* Text passage:
Time Lapse: as the name implies, a contract can be terminated at the expiration of the fixed period in which the offer was made for, Ramsgate Victoria Hotel v Montefiori (1866). Also, an offer may lapse if the conditions of an offer failed or changed from what it was at the point of the offer as argued in Financings Ltd v Stimson (1962).
Death: U.K law permits acceptance of an offer in the case of death if the contract does not involve the direct personal services of the deceased, or if the offeror was not notified of the death as seen in Bradbury v Morgan (1862). However, the contract will be terminated if the offeree dies before acceptance and no personal representative can accept such offer on behalf of the deceased.
LIABILITY AND BREACH OF CONTRACT
In any contract, the two parties involved (offeror and offeree) are both liable to certain obligations. Any alteration or deviation from such obligations results in a breach of contract. Laws in the U.K have outlined certain areas of contracts that are liable and they include;
Criminal liability: in areas of Environmental protection, adequate health and safety at work, public safety in discharge of contracts, avoidance of public nuisance in terms of noise and litter, environmental pollution in terms of waste management, fumes, gas flares and chemical discharge. It should be noted that the directors of the firm, company or organization are liable to the criminal law and may face imprisonment if the areas outlined above are not considered.

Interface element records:
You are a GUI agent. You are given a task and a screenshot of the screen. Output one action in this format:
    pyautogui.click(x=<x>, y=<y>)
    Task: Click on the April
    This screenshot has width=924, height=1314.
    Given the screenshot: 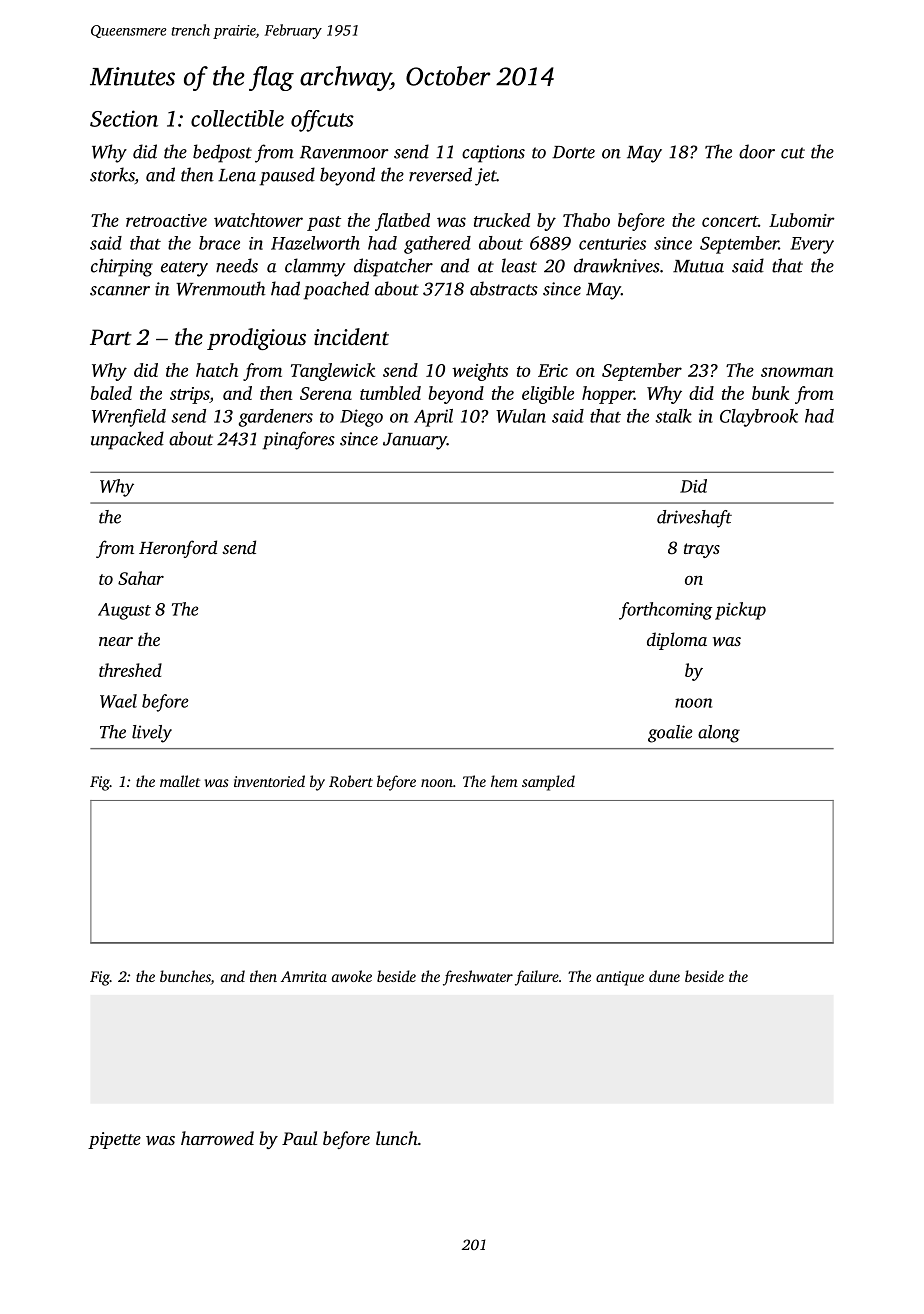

* Exercise instructions:
A. Render this sentence from the contract law text into Spanish: "Any alteration or deviation from such obligations results in a breach of contract."
B. Reproduce the contract law text word for word between "LIABILITY AND BREACH" and "are not considered.", inclusive.
C. According to the contract law text, which case is cited for the argument that an offer may lapse if its conditions failed or changed?

* Complete answers:
A. Cualquier alteración o desviación de dichas obligaciones da lugar a un incumplimiento de contrato.

B.
LIABILITY AND BREACH OF CONTRACT
In any contract, the two parties involved (offeror and offeree) are both liable to certain obligations. Any alteration or deviation from such obligations results in a breach of contract. Laws in the U.K have outlined certain areas of contracts that are liable and they include;
Criminal liability: in areas of Environmental protection, adequate health and safety at work, public safety in discharge of contracts, avoidance of public nuisance in terms of noise and litter, environmental pollution in terms of waste management, fumes, gas flares and chemical discharge. It should be noted that the directors of the firm, company or organization are liable to the criminal law and may face imprisonment if the areas outlined above are not considered.

C. Financings Ltd v Stimson (1962).